3.2. Carla Autonomous Driving Simulator

In Carla, there are three important concepts: (i) world, (ii) actors, and (iii) blueprints. During the simulation, a Carla client first creates its world in the server with a pre-defined map. In such a simulated world, actors are spawned that can be any object playing a certain role in the simulation, usually moving around the town (e.g., vehicles, pedestrians, and sensors). Actors are spawned out of blueprints, which is a 3D model with animation effects. Carla provides a set of ready-to-use baseline blueprints. For example, there are blueprints for various vehicle models, pedestrians with varying appearances (e.g., male, female, and child), and various sensors (e.g., camera, lidar, and radar). After creating a world with necessary actors, the simulation loop begins, where the client can control the weather and lighting conditions and move the ego vehicle, surrounding vehicles, and pedestrians. Besides, at each simulation step, the client can extract various information from the server. In particular, CarFree collects the following data that are necessary for generating 2D bounding boxes:

• 3D bounding boxes and classes: Assuming n actors operating in the town, n corresponding 3D bounding boxes are extracted. A 3D bounding box is denoted by its eight corner points in the set of 3D bounding boxes {$(C_1^1,C_1^2,\cdots ,C_1^8)$, ⋯, $(C_n^1,C_n^2,\cdots ,C_n^8)$}, where each point C is represented by $(x,y,z)$ in the 3D coordinate. We can also find each actor’s class, denoted by $T_i(1\le i\le n)$, which is either vehicle or pedestrian.

• Camera images: A forward-facing camera is installed on the ego vehicle, from which a 960 × 540 resolution RGB image can be retrieved. Each image is given by a 960 × 540 matrix I, where each element $I\left[x\right]\left[y\right]$ represents the color code of the pixel at the location $(x,y)$ in the 2D image coordinate.

• Semantic segmentation images: For each RGB image, its corresponding semantic segmentation image is also extracted, given by a 960 × 540 matrix S, where each element $S\left[x\right]\left[y\right]$ represents the class the object the pixel belongs to by the pre-defined color codes.

Note that we have three different coordinates: (i) the world coordinate (3D) where its coordinate origin is the center of the town, (ii) the vehicle coordinate (3D) where its coordinate origin is the center of the ego vehicle, and (iii) the image coordinate (2D) where its coordinate origin is the left-top corner of an image.

4. Overall Architecture

Figure 2 shows the overall design of CarFree that comprises the following parts: (i) the Carla server in the left, (ii) the data extraction part in the middle, and (iii) the GT generation part in the right.

Regarding the server, we use the unmodified stock version from the Carla repository.
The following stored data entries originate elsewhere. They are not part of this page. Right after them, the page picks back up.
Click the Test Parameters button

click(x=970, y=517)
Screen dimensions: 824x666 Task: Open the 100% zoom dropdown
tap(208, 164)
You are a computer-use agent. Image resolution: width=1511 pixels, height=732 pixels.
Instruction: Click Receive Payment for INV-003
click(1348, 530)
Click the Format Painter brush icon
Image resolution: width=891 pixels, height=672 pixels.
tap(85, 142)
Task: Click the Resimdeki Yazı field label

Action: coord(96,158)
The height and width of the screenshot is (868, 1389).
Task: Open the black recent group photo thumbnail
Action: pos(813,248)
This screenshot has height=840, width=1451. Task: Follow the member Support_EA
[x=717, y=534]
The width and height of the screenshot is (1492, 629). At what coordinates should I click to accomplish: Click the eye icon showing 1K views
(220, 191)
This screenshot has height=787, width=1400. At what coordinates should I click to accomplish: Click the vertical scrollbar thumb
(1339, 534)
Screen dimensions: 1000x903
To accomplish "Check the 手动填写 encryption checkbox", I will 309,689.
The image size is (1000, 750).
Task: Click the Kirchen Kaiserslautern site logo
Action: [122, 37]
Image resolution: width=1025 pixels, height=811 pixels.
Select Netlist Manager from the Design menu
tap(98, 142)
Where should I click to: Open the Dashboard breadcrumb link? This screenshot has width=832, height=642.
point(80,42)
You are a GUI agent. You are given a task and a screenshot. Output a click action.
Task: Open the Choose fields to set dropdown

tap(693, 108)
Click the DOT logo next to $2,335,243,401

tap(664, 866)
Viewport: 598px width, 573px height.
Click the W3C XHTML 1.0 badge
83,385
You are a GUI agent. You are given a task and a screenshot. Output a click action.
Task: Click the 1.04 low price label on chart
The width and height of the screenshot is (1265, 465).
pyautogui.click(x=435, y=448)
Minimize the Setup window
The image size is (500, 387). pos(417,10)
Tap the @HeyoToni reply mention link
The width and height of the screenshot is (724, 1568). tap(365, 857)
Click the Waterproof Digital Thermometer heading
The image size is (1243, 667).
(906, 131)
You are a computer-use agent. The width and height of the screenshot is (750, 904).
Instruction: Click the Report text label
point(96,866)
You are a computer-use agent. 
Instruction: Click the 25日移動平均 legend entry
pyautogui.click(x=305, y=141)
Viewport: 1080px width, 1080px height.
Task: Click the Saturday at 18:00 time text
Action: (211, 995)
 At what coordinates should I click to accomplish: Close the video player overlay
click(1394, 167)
Thus, if Carla is already installed in the system, it can be used without any modification. The data extraction part is implemented as three Carla clients as listed in the middle of Figure 2. They control the simulated world in terms of its weather and lighting conditions (weather.py) and the surrounding vehicles and pedestrians (spawn.py). Then it extracts the data listed in Section 3.2 (extract.py). Since they are implemented as Carla clients, the data extraction stage works in real time, by the time progress in the Carla server. In contrast, the GT generation stage runs as a separate process that works offline. It calculates the 2D bounding boxes of vehicles and pedestrians from the extracted data as in the following steps:

• First, the eight points of each 3D bounding box are projected to the 2D image coordinate of the forward-facing camera (Section 5.1).

• Second, for the projected eight points, their minimum area bounding box that barely encloses them is derived (Section 5.2).

• Third, occluded objects are removed because, for example, objects behind a wall are still present at this stage (Section 5.3).

• Fourth, each bounding box is tightly fitted to the object by removing the gap between the initial bounding box and the actual object boundary (Section 5.4).

The resulting bounding boxes should be recorded in an appropriate file format. For that, there is no standard format, but we have several candidates for that purpose. For example, the Darknet object detection framework [16] employs a plain text file format with object class numbers and 2D bounding boxes represented by its center point $(x,y)$ along with its height (h) and width (w). Other frameworks such as Detectron2 use a JSON (JavaScript Object Notation)-based file format with slightly different representation methods. This study follows the Darknet’s convention. However, because the conversion between different formats is straightforward, we can easily apply our method to other frameworks.

5. Automatic Ground Truth Generation

This section explains the GT generation part (i.e., the rightmost part in Figure 2) in more detail, which comprises the following four steps: (i) coordinate transformation, (ii) conversion to 2D bounding boxes, (iii) filtering out occluded objects, and (iv) fitting to object boundary. Assuming multiple objects in a camera image, CarFree takes care of each object one by one. Thus, this section simply explains how we extract the bounding box of a single object. CarFree iterates the following process for every object in the town, finding every visible object inside the camera’s viewpoint, which is straightforward.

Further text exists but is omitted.